The issue #22524 (*) is full of benchmark numbers. IMO the most
interesting benchmark is to compare os.listdir() + os.stat() versus
os.scandir() + Direntry.is_dir(). Let me try to summarize results of
this benchmark:

* C implementation: scandir is at least 3.5x faster than listdir, up
to 44.6x faster on Windows
* C+Python implementation: scandir is not really faster than listdir,
between 1.3x and 1.4x faster

(*) http://bugs.python.org/issue22524

Ben Hoyt reminded me that os.scandir() (PEP 471) doesn't add any new
feature: pathlib already provides a nice API on top of os and os.path
modules. (You may even notice that DirEntry a much fewer methods ;-))
The main (only?) purpose of the PEP is performance.

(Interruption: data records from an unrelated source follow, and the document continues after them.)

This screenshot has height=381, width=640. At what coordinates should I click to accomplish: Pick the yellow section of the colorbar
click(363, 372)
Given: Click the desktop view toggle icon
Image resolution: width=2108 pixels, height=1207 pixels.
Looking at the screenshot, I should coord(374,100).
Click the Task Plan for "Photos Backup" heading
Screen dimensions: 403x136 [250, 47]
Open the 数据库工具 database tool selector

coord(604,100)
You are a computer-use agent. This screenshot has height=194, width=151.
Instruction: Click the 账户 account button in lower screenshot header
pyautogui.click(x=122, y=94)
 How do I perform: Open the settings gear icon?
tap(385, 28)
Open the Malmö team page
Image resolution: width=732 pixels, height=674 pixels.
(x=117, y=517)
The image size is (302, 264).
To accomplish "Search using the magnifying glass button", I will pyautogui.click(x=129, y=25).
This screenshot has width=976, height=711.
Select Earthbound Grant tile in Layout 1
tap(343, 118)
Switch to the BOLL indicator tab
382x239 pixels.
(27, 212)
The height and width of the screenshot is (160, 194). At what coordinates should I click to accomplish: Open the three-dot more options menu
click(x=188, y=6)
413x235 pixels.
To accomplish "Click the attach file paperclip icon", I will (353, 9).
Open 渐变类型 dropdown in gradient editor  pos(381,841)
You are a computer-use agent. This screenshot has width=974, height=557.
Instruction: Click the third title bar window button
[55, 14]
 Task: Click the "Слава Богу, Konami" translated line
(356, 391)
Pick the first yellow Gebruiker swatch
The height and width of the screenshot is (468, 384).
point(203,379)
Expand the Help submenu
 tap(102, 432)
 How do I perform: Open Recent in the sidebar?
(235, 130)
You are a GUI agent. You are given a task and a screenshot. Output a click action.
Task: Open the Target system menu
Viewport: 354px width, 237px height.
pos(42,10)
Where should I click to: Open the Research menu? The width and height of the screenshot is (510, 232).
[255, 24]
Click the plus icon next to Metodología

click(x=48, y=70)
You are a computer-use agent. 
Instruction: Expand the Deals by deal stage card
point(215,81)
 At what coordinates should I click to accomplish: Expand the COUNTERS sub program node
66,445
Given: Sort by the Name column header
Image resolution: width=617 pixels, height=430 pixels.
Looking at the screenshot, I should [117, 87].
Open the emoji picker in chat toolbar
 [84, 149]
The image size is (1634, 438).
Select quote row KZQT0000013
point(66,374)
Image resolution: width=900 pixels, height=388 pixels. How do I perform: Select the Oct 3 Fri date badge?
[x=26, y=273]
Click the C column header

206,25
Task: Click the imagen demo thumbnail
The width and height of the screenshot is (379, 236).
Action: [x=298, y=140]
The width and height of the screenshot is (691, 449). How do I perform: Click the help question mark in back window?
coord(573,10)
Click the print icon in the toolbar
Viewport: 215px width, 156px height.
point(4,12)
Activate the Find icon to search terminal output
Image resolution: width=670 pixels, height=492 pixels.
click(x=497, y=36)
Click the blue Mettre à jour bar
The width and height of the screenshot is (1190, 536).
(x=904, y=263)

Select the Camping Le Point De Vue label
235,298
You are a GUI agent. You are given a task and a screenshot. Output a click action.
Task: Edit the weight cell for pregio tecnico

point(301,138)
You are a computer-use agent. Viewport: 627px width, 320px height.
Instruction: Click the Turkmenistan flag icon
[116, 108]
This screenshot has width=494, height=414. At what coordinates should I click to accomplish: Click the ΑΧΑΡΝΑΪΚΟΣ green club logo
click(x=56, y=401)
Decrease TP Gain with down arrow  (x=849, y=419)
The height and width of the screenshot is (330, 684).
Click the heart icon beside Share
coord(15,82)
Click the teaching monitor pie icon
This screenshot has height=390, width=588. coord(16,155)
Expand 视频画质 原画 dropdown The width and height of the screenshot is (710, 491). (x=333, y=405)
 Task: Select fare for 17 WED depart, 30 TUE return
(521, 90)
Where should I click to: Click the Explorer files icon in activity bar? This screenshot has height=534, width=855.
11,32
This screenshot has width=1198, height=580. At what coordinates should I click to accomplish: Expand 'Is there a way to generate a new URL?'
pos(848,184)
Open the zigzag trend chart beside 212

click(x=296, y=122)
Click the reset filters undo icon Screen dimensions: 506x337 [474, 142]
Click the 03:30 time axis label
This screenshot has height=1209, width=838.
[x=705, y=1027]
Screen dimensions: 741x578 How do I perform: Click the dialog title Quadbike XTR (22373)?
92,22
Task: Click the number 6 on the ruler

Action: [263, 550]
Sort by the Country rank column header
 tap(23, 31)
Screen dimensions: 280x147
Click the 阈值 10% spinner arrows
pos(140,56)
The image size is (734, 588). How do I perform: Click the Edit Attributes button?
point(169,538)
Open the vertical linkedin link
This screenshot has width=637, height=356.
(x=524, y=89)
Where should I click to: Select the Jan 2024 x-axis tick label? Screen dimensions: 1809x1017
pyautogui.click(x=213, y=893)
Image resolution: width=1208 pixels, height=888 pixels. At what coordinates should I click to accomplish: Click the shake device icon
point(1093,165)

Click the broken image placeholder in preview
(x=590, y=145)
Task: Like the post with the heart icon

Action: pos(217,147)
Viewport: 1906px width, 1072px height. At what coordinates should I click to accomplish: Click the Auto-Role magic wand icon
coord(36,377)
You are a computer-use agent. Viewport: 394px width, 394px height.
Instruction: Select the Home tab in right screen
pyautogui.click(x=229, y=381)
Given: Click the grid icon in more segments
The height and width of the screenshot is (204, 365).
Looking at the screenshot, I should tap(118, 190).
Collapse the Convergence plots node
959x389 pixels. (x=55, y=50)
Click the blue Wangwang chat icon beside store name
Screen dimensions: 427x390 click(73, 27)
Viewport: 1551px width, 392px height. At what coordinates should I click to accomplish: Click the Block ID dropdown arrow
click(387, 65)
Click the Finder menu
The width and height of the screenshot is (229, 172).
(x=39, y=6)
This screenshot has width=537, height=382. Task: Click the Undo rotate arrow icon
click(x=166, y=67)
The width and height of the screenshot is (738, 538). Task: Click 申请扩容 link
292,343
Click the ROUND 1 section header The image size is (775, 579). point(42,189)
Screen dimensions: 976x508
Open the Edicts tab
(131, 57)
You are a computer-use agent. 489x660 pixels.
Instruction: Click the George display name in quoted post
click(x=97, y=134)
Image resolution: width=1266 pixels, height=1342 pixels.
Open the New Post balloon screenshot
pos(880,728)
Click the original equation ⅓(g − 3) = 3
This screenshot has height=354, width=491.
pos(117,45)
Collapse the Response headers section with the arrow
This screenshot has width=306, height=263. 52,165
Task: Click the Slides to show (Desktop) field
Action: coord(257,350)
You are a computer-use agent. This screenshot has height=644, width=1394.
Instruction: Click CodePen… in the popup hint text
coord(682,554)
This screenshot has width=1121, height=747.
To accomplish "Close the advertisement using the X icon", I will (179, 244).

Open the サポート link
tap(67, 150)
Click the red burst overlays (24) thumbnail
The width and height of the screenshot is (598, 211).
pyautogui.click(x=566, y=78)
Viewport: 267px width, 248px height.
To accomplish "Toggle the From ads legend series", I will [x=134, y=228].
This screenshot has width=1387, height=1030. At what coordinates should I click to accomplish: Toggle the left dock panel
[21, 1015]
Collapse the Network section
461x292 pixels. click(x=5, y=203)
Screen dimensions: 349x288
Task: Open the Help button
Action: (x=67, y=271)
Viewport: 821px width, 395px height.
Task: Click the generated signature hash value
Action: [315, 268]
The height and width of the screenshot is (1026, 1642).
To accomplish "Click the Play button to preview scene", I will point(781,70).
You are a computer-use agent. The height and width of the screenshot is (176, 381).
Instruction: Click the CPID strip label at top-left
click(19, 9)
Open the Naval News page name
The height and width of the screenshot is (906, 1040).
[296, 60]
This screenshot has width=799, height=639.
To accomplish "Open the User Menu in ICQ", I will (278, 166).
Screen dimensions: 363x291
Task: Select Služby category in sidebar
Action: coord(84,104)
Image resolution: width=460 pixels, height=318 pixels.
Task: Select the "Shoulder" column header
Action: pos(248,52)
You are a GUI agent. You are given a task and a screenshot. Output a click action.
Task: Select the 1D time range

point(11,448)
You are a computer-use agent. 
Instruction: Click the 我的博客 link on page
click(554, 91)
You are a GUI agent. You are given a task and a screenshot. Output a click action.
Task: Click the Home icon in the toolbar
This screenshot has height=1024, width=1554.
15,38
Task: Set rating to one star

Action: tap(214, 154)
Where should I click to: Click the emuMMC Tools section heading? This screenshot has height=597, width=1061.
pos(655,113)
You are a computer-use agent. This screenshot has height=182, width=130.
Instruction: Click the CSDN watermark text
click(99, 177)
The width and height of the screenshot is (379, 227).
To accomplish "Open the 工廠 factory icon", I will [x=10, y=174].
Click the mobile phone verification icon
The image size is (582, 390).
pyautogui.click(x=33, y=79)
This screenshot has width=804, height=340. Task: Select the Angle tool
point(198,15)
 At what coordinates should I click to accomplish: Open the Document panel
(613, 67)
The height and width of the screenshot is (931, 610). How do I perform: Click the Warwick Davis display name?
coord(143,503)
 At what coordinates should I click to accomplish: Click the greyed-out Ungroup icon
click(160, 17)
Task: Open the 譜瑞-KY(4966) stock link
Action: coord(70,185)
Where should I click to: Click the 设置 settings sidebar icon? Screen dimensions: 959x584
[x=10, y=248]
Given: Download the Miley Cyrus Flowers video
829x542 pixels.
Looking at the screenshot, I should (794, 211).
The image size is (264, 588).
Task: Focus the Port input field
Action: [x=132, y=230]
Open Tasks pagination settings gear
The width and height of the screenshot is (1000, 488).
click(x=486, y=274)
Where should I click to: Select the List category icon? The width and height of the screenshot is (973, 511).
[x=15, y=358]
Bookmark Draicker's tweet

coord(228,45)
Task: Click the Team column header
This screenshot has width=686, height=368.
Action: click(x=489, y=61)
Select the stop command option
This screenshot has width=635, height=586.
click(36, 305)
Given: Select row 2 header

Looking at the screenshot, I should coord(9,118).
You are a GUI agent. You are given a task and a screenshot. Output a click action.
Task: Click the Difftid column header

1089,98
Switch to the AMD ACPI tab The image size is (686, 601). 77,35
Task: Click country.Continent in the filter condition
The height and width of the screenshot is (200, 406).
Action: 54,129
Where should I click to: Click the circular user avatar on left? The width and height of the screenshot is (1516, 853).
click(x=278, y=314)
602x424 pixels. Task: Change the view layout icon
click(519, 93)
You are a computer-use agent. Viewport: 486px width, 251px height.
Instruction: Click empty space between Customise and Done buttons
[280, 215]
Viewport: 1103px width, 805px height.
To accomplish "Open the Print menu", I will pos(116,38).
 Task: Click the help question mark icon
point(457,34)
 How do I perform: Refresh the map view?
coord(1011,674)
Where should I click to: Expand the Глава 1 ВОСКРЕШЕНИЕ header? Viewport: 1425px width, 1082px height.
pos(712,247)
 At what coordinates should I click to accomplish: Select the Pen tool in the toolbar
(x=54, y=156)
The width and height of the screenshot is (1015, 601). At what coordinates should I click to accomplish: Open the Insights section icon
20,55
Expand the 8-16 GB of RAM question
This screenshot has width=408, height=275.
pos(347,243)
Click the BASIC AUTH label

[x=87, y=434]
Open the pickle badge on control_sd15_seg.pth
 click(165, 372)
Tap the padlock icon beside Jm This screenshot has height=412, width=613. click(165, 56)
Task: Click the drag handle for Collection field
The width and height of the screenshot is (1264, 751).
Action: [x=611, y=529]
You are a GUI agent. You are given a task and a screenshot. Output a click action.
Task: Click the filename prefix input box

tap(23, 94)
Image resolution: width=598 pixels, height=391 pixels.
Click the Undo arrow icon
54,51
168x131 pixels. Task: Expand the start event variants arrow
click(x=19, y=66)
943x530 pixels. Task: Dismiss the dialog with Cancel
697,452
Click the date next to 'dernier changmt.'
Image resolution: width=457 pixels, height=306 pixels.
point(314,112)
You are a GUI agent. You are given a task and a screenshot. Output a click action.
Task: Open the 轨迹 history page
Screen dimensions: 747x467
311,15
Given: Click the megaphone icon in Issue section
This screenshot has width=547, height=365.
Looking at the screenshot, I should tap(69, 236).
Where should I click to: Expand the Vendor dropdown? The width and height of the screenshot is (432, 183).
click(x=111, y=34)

If os.scandir() is "only" 1.4x faster, I don't think that it is
interesting to use os.scandir() in an application. I guess that all
applications/libraries will want to keep compatibility with Python 3.4
and older and so will anyway have to duplicate the code to use
os.listdir() + os.stat(). So is it worth to duplicate code for such
small speedup?

Now I see 3 choices:

- take the full C implementation, because it's much faster (at least
3.4x faster!)
- reject the whole PEP 471 (not nice), because it adds too much code
for a minor speedup (not true on Windows: up to 44x faster!)
- take the C+Python implementation, because maintenance matters more
than performances (only 1.3x faster, sorry)

=> IMO the best option is to take the C implementation. What do you think?

I'm concerned by the length of the C code: the full C implementations
adds ~800 lines of C code to posixmodule.c. This file is already the
longest C file in CPython. I don't want to make it longer, but I'm not
motived to start to split it. Last time I proposed to split a file
(unicodeobject.c), some developers complained that it makes search
harder. I don't understand this, there are so many tools to navigate
in C code. But it was enough for me to give up on this idea.

A alternative is to add a new _scandir.c module to host the new C
code, and share some code with posixmodule.c: remove "static" keyword
from required C functions (functions to convert Windows attributes to
a os.stat_result object). That's a reasonable choice. What do you
think?

FYI I ran the benchmark on different hardware (SSD, HDD, tmpfs), file
systems (ext4, tmpfs, NFS/ext4), operating systems (Linux, Windows).

Victor